SUMMARY ORDER
UPON DUE CONSIDERATION of this petition for review of a decision of the Board of Immigration Appeals (“BIA”), it is hereby ORDERED, ADJUDGED, AND DECREED, that the petition for review is DENIED.
Ardían, Suela, Ariel, and Kolina Funici, natives and citizens of Albania, seek review of a December 27, 2007 order of the BIA affirming the February 17, 2006 decision of Immigration Judge (“IJ”) Thomas J. Mulligan, denying their application for asylum, withholding of removal, and relief under the Convention Against Torture (“CAT”).1 *61In re Ardían Funici, Nos. A97 391 660/661/662/663 (B.I.A. Dec. 27, 2007), aff'g Nos. A97 391 660/661/662/663 (Immig. Ct. N.Y. City Feb. 17, 2006). We assume the parties’ familiarity with the underlying facts and procedural history of this case.
When the BIA affirms the IJ’s decision in all respects but one, this Court reviews the IJ’s decision as modified by the BIA decision, i.e., “minus the single argument for denying relief that was rejected by the BIA.” Xue Hong Yang v. U.S. Dep’t of Justice, 426 F.3d 520, 522 (2d Cir.2005). We review the agency’s factual findings, including adverse credibility findings, under the substantial evidence standard. 8 U.S.C. § 1252(b)(4)(B); see also Corovic v. Mukasey, 519 F.3d 90, 95 (2d Cir.2008).
We find that the agency’s adverse credibility determination is supported by substantial evidence. The IJ based his decision, in part, on four inconsistencies in the record concerning: (1) the date an explosion occurred at Funici’s home in 2001; (2) how many of the men who attacked him in August 2003 wore police uniforms; (3) who reported the explosion that allegedly occurred outside of his home in August 2003; and (4) whether he was arrested in September 1998. In a pre-REAL ID Act case like the one at issue here, an inconsistency must be “substantial” when measured against the record as a whole in order to support an adverse credibility determination. See Secaida-Rosales v. INS, 331 F.3d 297, 308-309 (2d Cir.2003); Xiu Xia Lin v. Mukasey, 534 F.3d 162 (2d Cir. 2008)(per curiam). All of these inconsistencies were substantial, casting doubt on whether explosions had ever occurred at Funici’s home, whether he had ever been arrested or detained, or whether he had been beaten on account of his political opinion. Id.

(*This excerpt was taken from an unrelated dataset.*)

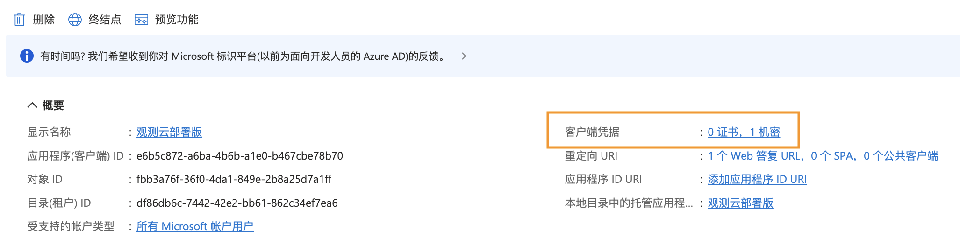Open the 观测云部署版 display name link
Image resolution: width=960 pixels, height=238 pixels.
169,132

The IJ also relied on a number of incidents that Funici described during his merits hearing, but that he had omitted from his asylum application, such as: (1) a beating that allegedly took place in December 1990; (2) a beating that allegedly took place in April 1991; (3) an alleged hospitalization after a beating in August 2003; and (4) a detention that purportedly took place in June 1997. “[A]sylum applicants are not required to list every incident of persecution on their 1-589 statements.” Pavlova v. INS, 441 F.3d 82, 90 (2d Cir.2006). Indeed, we have noted that “the circumstances surrounding the application process do not often lend themselves to a perfectly complete and comprehensive recitation of an applicant’s claim to asylum or withholding, and that holding applicants to such a standard is not only unrealistic but also unfair.” Secaida-Rosales, 331 F.3d at 308. Here, however, the omissions noted by the IJ all related to incidents that Funici described in substantial detail in his asylum application. For example, while Funici provided a detailed description of his participation in the December 1990 protest in his application, he failed to mention that he was beaten. It was therefore proper for the IJ to conclude that Funici’s testimony was not credible where he appeared to add details that would bolster his claim. Cf. id.
While Funici indicates potential errors in the IJ’s assessment of the authenticity of his Democratic Party (“DP”) membership card, the BIA properly found that, independent of these findings, the IJ’s adverse credibility determination was not clearly erroneous.
The cumulative impact of the inconsistencies and omissions noted by the IJ provide substantial evidence in support of his adverse credibility determination. Accord*62ingly, denial of Funici’s asylum application was proper. Finally, inasmuch as Funici’s claims for withholding of removal and CAT relief share the same factual predicate as his asylum claim, the IJ’s adverse credibility finding is fatal to those claims as well. See Paul v. Gonzales, 444 F.3d 148, 156 (2d Cir.2006).
For the foregoing reasons, the petition for review is DENIED. As we have completed our review, the pending motion for a stay of removal in this petition is DISMISSED as moot.
. Petitioners Ardían and Suela Funici are husband and wife. Ariel and Kolina are their children. Because Ardian Funici was the *61lead applicant before the agency, we refer to him as "Funici” in this order.